Notícia da edição impressa de 16/07/2012

As perdas da indústria

O setor da indústria brasileira que mais perdeu em consequência do real supervalorizado, entre outros fatores, foi o dos bens de capital, segundo o presidente do Bndes e conselheiro da presidente Dilma Rousseff, economista Luciano Coutinho. Foram equipamentos de telecomunicações, de eletrônica em geral, um pouco de indústria de informática e na área farmacêutica e química. Mais: houve ainda um esvaziamento de valor agregado dentro da cadeia automotiva, que era muito integrada e começou a ficar uma indústria só de montagem final. E a solução? “Para reverter esse processo, teremos de criar estímulos de maneira progressiva, porque é muito mais fácil destruir do que construir”, afirma Coutinho.

Aos candidatos

O economista Gustavo Grisa apresenta, amanhã à noite, no teatro municipal de São Leopoldo, um conjunto de propostas elaboradas pela sociedade local aos três candidatos a prefeito, ex-vereador Aníbal Moacir da Silva (PSDB), vereador Fernando Henning (PPS) e deputado Ronaldo Zulke (PT).

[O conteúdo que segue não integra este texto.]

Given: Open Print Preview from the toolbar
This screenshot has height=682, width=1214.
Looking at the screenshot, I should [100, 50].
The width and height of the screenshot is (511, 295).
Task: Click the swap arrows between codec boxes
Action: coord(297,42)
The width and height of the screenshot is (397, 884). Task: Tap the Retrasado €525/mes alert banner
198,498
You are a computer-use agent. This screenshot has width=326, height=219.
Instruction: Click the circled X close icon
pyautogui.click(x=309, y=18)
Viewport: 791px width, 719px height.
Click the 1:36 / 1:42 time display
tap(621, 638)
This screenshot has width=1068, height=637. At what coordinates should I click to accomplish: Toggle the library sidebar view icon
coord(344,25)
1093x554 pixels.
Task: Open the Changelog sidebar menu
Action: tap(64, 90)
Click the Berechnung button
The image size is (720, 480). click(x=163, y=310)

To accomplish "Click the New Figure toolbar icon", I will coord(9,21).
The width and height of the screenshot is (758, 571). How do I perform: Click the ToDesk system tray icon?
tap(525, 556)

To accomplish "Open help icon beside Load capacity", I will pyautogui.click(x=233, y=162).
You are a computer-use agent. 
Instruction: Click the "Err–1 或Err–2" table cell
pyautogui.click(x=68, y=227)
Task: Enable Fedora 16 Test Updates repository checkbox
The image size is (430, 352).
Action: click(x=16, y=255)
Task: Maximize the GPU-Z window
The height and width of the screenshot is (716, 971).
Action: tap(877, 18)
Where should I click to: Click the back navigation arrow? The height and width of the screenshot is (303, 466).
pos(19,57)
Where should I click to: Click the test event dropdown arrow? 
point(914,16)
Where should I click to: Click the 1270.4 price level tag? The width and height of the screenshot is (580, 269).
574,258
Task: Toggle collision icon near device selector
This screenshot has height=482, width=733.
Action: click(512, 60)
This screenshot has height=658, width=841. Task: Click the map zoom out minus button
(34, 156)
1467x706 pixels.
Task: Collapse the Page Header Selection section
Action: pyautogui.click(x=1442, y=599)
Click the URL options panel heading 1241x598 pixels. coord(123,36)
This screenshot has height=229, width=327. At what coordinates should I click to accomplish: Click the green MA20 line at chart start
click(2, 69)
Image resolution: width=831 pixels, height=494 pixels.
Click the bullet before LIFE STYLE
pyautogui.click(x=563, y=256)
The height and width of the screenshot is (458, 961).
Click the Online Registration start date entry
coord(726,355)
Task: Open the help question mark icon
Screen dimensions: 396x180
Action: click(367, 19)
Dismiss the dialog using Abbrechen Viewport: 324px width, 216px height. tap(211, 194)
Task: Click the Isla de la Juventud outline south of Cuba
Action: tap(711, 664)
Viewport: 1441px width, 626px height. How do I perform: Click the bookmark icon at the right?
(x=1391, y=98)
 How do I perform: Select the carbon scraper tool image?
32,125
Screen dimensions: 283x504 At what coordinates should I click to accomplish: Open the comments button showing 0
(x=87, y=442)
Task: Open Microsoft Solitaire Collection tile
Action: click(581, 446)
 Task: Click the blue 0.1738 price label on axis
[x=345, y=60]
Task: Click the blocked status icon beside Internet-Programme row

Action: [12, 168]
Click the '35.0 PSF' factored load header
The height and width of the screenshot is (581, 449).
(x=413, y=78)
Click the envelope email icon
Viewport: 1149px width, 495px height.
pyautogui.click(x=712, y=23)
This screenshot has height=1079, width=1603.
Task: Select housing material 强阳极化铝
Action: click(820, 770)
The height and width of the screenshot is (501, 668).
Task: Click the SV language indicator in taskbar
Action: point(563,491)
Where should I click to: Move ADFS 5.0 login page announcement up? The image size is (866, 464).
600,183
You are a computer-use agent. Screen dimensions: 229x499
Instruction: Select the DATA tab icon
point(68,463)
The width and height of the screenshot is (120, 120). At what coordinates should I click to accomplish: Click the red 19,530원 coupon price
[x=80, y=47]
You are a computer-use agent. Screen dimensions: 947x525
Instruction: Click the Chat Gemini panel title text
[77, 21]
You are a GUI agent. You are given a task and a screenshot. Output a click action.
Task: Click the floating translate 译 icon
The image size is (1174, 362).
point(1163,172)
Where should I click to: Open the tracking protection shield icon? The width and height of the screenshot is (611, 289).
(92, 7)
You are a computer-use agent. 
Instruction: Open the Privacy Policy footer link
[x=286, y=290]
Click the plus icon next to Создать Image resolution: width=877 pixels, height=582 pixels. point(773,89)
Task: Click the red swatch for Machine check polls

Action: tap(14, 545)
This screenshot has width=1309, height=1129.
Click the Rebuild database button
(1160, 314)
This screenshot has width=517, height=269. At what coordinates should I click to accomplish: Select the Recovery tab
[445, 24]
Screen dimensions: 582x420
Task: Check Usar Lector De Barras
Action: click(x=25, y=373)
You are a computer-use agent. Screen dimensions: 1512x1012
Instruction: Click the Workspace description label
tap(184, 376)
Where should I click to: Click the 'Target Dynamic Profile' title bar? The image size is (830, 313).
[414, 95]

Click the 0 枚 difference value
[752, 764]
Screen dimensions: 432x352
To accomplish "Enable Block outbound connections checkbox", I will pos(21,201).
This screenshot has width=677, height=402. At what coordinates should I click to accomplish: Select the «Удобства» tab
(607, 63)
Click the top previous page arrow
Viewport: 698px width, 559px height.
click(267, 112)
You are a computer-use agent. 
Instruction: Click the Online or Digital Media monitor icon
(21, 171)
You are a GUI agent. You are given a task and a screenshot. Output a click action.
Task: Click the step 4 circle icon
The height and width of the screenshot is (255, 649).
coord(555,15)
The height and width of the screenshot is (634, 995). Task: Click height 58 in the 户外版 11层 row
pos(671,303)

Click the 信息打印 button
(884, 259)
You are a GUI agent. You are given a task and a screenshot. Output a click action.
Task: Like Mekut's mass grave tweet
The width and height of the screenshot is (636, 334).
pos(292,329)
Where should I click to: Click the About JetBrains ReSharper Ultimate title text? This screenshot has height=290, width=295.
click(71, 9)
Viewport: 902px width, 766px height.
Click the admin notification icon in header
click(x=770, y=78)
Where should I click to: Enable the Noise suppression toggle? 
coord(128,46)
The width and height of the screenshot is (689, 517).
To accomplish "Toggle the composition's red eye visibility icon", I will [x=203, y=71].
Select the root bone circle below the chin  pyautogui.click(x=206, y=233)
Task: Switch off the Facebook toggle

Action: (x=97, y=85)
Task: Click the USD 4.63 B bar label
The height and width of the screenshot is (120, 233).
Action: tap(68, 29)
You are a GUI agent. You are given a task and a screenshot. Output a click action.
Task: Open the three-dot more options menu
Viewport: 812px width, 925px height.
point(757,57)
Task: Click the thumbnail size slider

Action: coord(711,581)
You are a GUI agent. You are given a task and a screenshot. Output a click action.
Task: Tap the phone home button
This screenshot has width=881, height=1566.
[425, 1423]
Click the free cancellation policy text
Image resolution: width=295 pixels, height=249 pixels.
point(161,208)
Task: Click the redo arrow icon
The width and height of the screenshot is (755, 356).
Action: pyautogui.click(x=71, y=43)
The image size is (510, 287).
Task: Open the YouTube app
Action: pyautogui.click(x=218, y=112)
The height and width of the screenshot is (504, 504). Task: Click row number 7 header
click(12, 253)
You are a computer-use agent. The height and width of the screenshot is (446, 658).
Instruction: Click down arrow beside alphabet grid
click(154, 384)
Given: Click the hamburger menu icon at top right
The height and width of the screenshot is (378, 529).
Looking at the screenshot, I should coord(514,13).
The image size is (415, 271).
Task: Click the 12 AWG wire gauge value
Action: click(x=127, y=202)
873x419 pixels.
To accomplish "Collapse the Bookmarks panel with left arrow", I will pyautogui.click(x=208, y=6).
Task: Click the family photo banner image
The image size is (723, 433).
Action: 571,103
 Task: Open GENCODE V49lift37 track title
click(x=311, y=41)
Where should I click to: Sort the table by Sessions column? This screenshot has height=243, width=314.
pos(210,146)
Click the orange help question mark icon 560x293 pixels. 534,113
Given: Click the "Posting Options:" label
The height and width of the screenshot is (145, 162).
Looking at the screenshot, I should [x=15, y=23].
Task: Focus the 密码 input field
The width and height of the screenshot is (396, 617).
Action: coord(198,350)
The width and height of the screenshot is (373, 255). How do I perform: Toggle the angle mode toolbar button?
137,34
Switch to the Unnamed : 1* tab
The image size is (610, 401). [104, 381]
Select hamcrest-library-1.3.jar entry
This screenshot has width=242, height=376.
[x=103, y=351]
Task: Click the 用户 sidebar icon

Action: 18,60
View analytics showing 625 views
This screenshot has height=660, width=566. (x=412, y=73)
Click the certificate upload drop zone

A iniciativa é do Instituto São Leopoldo 2024, dirigido pelo professor Aloysio Bohnen, ex-reitor da Unisinos.

Avião apertado

A Webjet tem um excelente voo direto, nas sextas à noite, de Brasília a Porto Alegre (5707), que dura 2,5 horas. Só que a adaptação da aeronave utilizada nesta sexta apertou demais o espaço entre os assentos, difícil para maiores de 1,80m. Aliás, o então ministro da Defesa, Nelson Jobim, foi última autoridade a reclamar de espaços apertados entre os assentos.

Lanche caro

A mesma Webjet agora está cobrando tudo. Sequer a barrinha de cereais ou água mineral é de graça. Mas os preços poderiam ser mais amigáveis. O cardápio, oferecido por uma empresa terceirizada, cobra por um minissanduíche de pão de forma R$ 7,00; água mineral sem gás R$ 4,00 e lata de Coca-Cola R$ 6,00.

Gincana do Agasalho

O grande cobertor da Gincana do Agasalho 2012 - promovida pela Unicred Central RS - chegou a Montenegro na sexta e segue hoje para Caxias. Além de arrecadarem agasalhos e cobertores, suas 19 cooperativas irão confeccionar o maior cobertor que o Estado já viu. Até o momento, já foram arrecadados 781 cobertores para doação e 286 para a confecção do cobertor gigante. 

A matraca metralhadora paulista

Quem for a Brasília não deixe de visitar a exposição Constitucionalista: 80 anos da Revolução de 1932, na Câmara dos Deputados, aberta até 26 deste mês. Nela, um destaque curioso: a matraca ou “metralhadora paulista”, também conhecida como “máquina de guerra”. Trata-se de uma caixa de alta ressonância, que imitava o matraqueado das metralhadoras. Segundo explicação anexa, a matraca era usada em geral à noite, para que os inimigos acreditassem numa potência de fogo e munições que não existia do lado dos revolucionários. A arma de efeito moral tencionava derrubar a moral dos inimigos e aumentar o ânimo dos rebeldes.